**AUSGANGSTEXT**
========================

# Soundkarte 7.1 für neues Headset



## 44thMAC-God (10. Mai 2014)

*Soundkarte 7.1 für neues Headset*

MoinMoin. Mein Headset hat den Geist aufgegeben und ich werde mir nächste Woche das Razer TIAMAT Elite 7.1 holen. Von Speedlink habe ich endgültig die Schnauze voll. In meinem PC wohnt noch eine Creative SB Audigy 2 ZS die 7.1 unterstützt aber doch schon ziemlich alt ist. Frage, reicht die aus oder doch gleich eine neue Soundkarte kaufen. Wenn ja welche 7.1 Karte ist zu empfehlen? Ich spiele hauptsächlich Shooter und lege wert auf Gegenerortung, deshalb auch das Razer Headset. Aktuelle Tests zu 7.1 Soundkarten konnte ich nicht finden und die Soundkarten Kaufberatung auf der PC Games Seite bringt mich bei 7.1 nicht weiter.
Ich bin auch offen für andere Soundkarten/Headset Kombinationen, es sollte aber mindestens 5.1 sein.


----------



## Chemenu (10. Mai 2014)

Tu Dir einen Gefallen und überleg Dir das nochmal genau mit dem "5.1" bzw. "7.1" Headset.
Ich empfehle Dir mal das hier zu lesen (als Einstieg): Einkaufsführer Headsets und Kopfhörer

Für das Geld wäre ein ordentlicher Stereo Kopfhörer (und ein extra Mikro) die bessere Wahl. Gegnerortung klappt damit genauso gut, eher besser.


----------



## Miro1989 (11. Mai 2014)

Zum Spielen bringt dir ein hs mit 7.1 oder 5.1 nichts da spreche ich aus Erfahrung ich besitze das Razer Megalodon 7.1 (130 euro) und ich habe es schon in den meisten spielen getestet (Multiplayer auch) der Sound ist mega schwammig und man weis nicht genau von wo der Schuss kommt. nur im 2.1 bzw stereo Mod ist es vernünftig fürs Gaming zu nutzen und dabei schlägt es sich meiner Meinung nach auch Super... der  7.1 ist nur wirklich gut wen man sich einen Film an guckt der auch diesen Sound unterstützt.... und NUR dann ist der Sound sagenhaft. Sonst kann ich nur zu den Razer Headsets sagen das sie einen der besten trage Komfort´s haben die ich je gesehen/gefühlt habe. 24 Stunden ohne irgendwelche Ohrenschmerzen oder schmerzhaften Druck auf die Ohren gibt es einfach nur bei diesen Qualitativ Hohen Heatsets meiner Meinung nach daher ist auch der Preis berechtigt.


----------



## 44thMAC-God (11. Mai 2014)

========================

**DATENAUSZUG**
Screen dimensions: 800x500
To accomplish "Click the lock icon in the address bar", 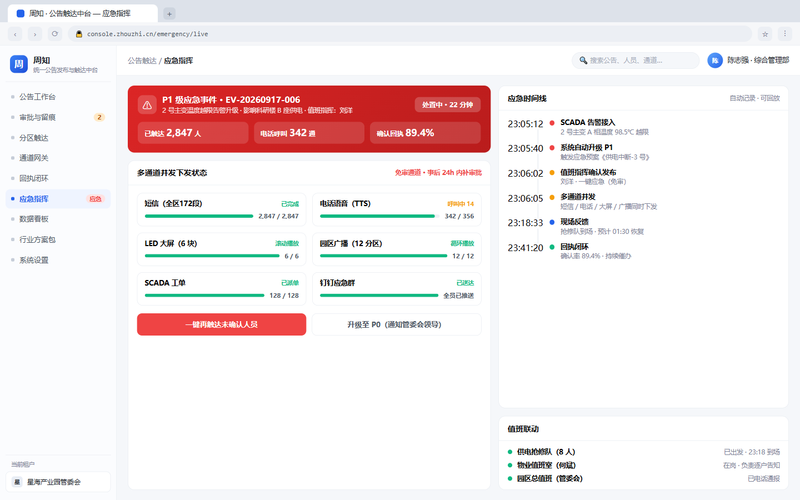I will click(79, 34).
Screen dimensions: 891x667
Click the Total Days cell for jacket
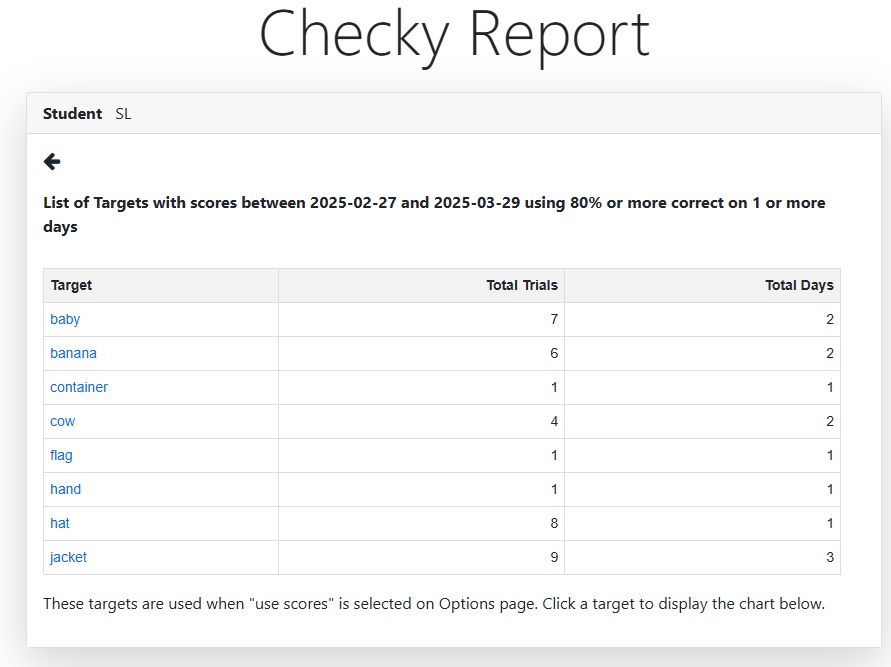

========================

**ARBEITSANWEISUNGEN**
(a) Welche Soundkarte steckt laut dem Forumsthread über 7.1-Soundkarten noch im PC von 44thMAC-God?
(b) Führe den Forumsthread über 7.1-Soundkarten an der Stelle weiter, an der er endet.

**ANTWORTEN**
(a) Eine Creative SB Audigy 2 ZS.

(b)
Danke für den Link Chemenu, da werde ich mich wohl noch mal mit dem Thema beschäftigen müssen. Als ich vor Ewigkeiten, Gott das muss schon 10 Jahre her sein, von einem Stereo Headset auf ein Medusa 5.1 umgestiegen bin, war der Unterschied in der Gegnerortung für mich wie Tag und Nacht. Die positive Erfahrung ständig als Cheater beschimpft zu werden, weil man sich blitzschnell umdreht sobald hinter einem ein Geräusch ist oder zielgerichtet auf die gegnerische Position zuläuft, hat sich jetzt seit Jahren bei mir eingebrannt.
Was ist zur Soundkarte zu sagen, taugt die noch oder ist die Technik der neueren Karten so überragend besser das sich ein Austausch lohnt?


----------



## Herbboy (11. Mai 2014)

Echtes 5.1/7.1 hat sich bei Kopfhörern nie richtig durchgesetzt, weil du da halt auch bei gleichem Preis logischerweise nen schlechteren Sound als bei Stereo hast: es müssen ja vom gleichen Geld mehr kleine "Lautsprecher" und auch Stecker+Kabel finanziert werden. Zudem gibt es für Stereo inzwischen gute softwarebasierte Surround-Simulationen - das funktioniert bei den meisten Leuten sehr gut. 

Siehe auch hier vor allem Seite 4 Soundkarten für Gamer: Kauftipps und Marktübersicht  und hier allgemein zu headsets und Seite 2 zu der Surroundsimulation Headsets und Kopfhörer: Kauftipps, Surround und Anschluss-Optionen


Optimal bei der Soundqualität wäre ne passable Karte mit Dolby Headphone + Kopfhörer + separates Ansteckmic. Bei den Headsets wiederum gibt es auch viele mit USB. da hast Du denn ne Soundkarte eingebaut, die ab einer gewissen Preisklasse an sich immer auch dieses Dolby Headphone (oder ähnliches) kann.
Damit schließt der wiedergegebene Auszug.